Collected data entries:
—————
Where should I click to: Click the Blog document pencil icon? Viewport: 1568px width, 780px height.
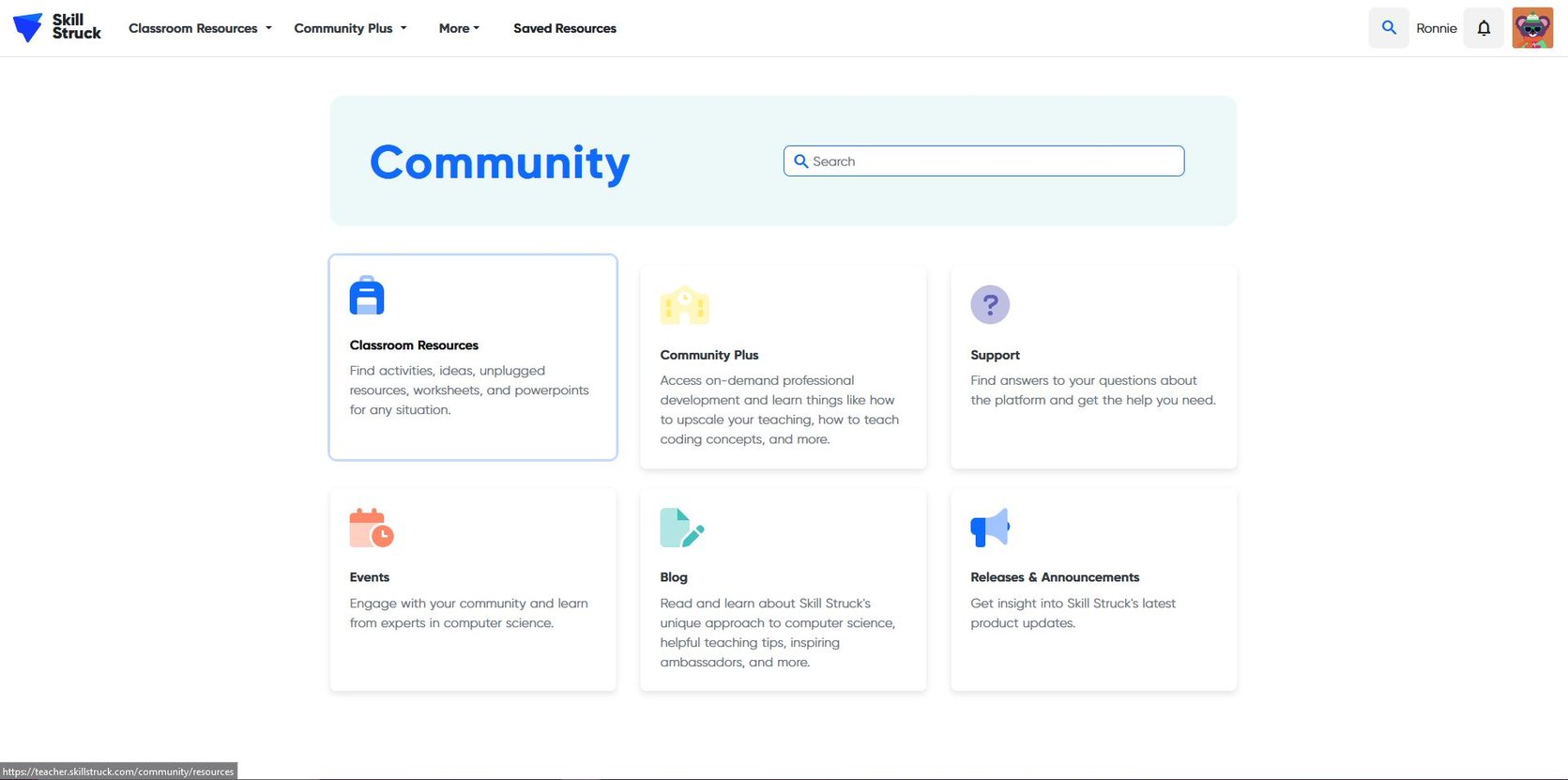681,528
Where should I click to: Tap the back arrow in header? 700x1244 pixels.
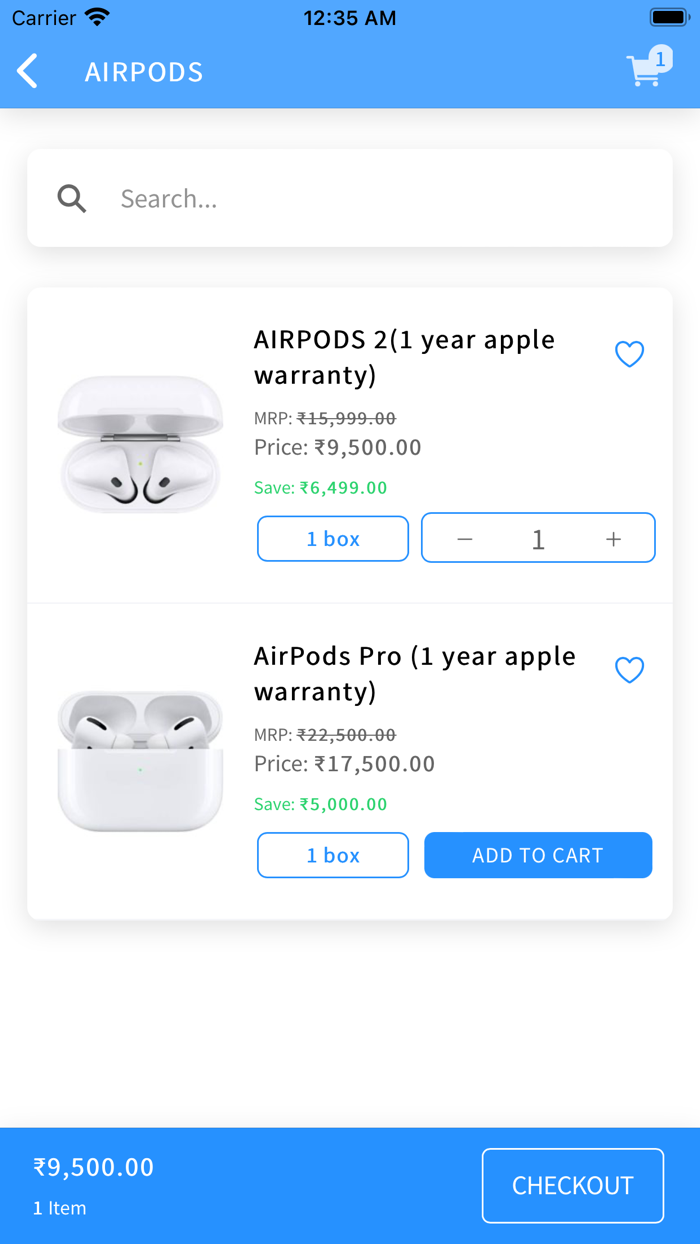pyautogui.click(x=28, y=71)
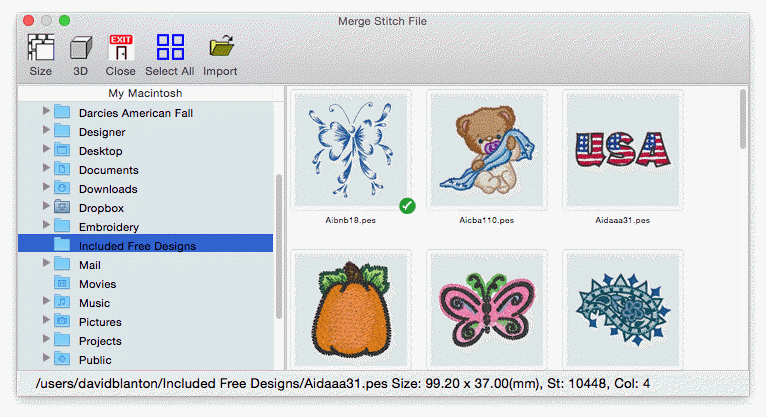Click the Import folder icon
This screenshot has width=766, height=417.
point(220,49)
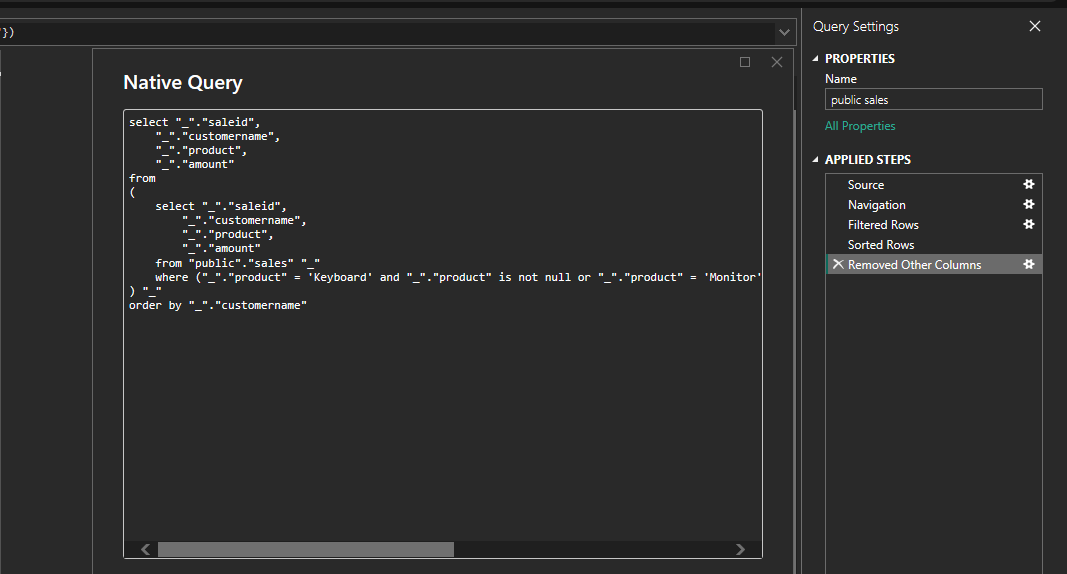Select the Source applied step
This screenshot has width=1067, height=574.
(866, 185)
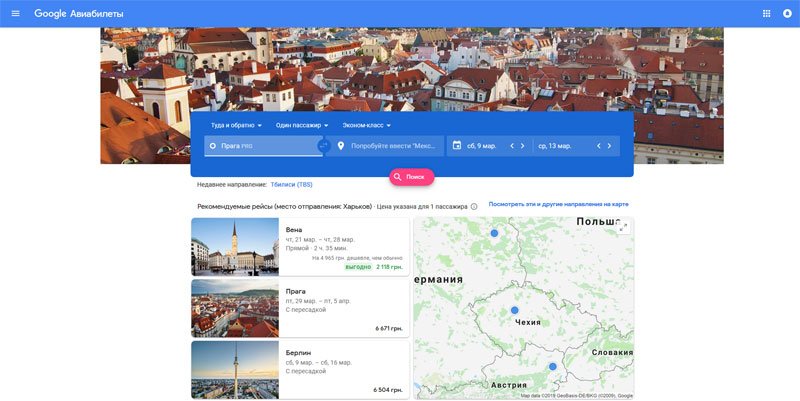Swap origin and destination airports
The width and height of the screenshot is (800, 401).
323,146
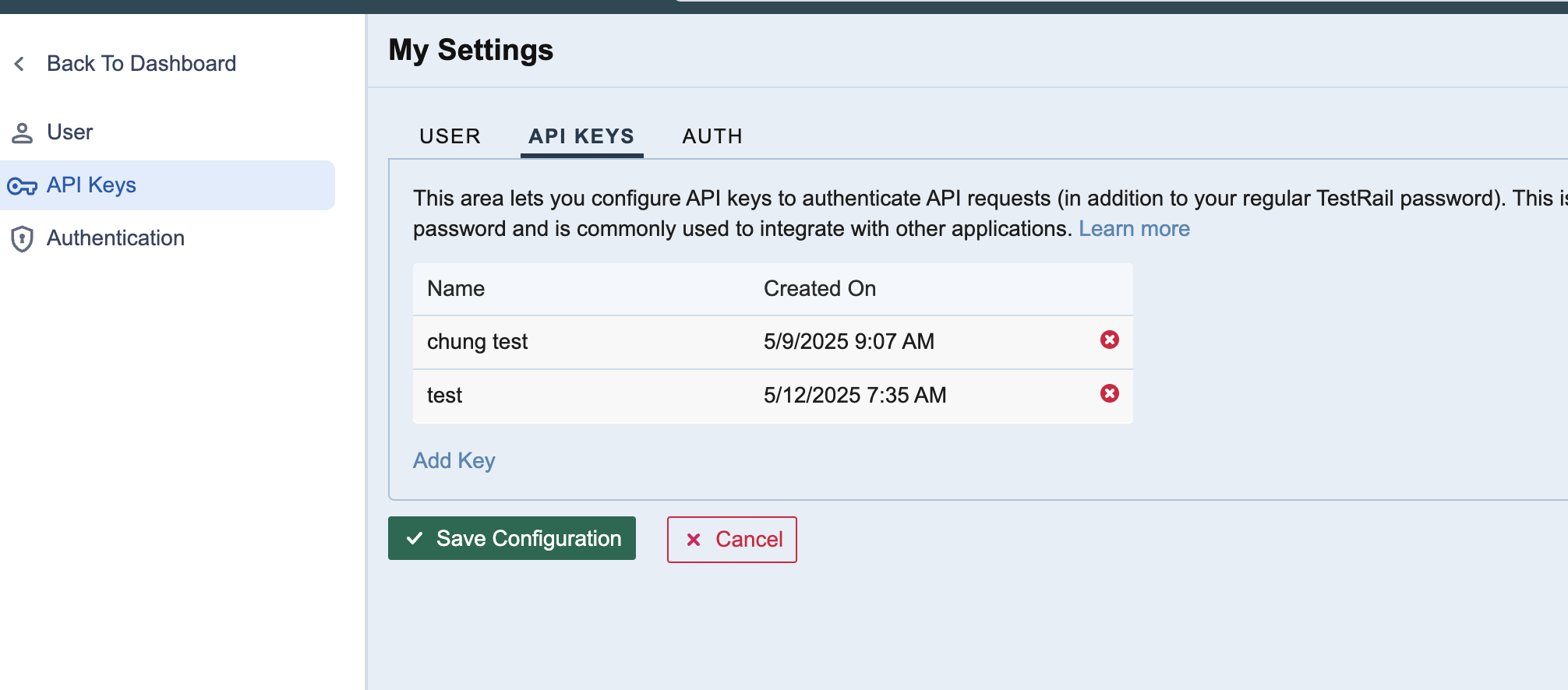The width and height of the screenshot is (1568, 690).
Task: Select the 'chung test' key name
Action: 477,342
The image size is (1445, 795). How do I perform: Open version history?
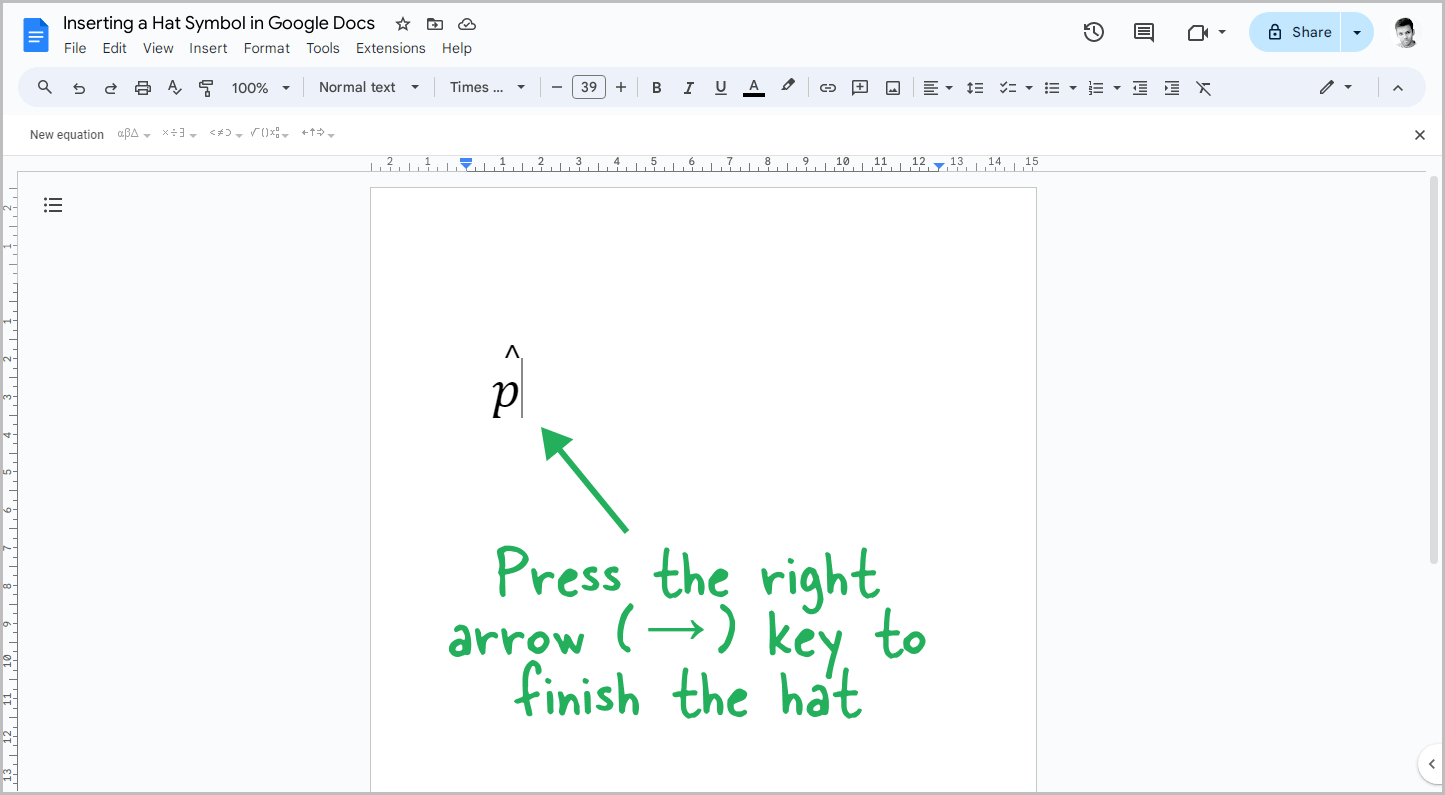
—————
Put the lines of the records above into a numbered list, starting at the line that contains "Where should I click to: Tap" and ending at the line that contains "Select the Source applied step", and skip any blank lines. Leave the pictures out of your answer.

__Solution to this task__:
1. Where should I click to: Tap the back arrow in header? 700x1244 pixels.
2. pyautogui.click(x=28, y=71)
3. Click the Import folder icon
4. This screenshot has width=766, height=417.
5. point(220,49)
6. Select the Source applied step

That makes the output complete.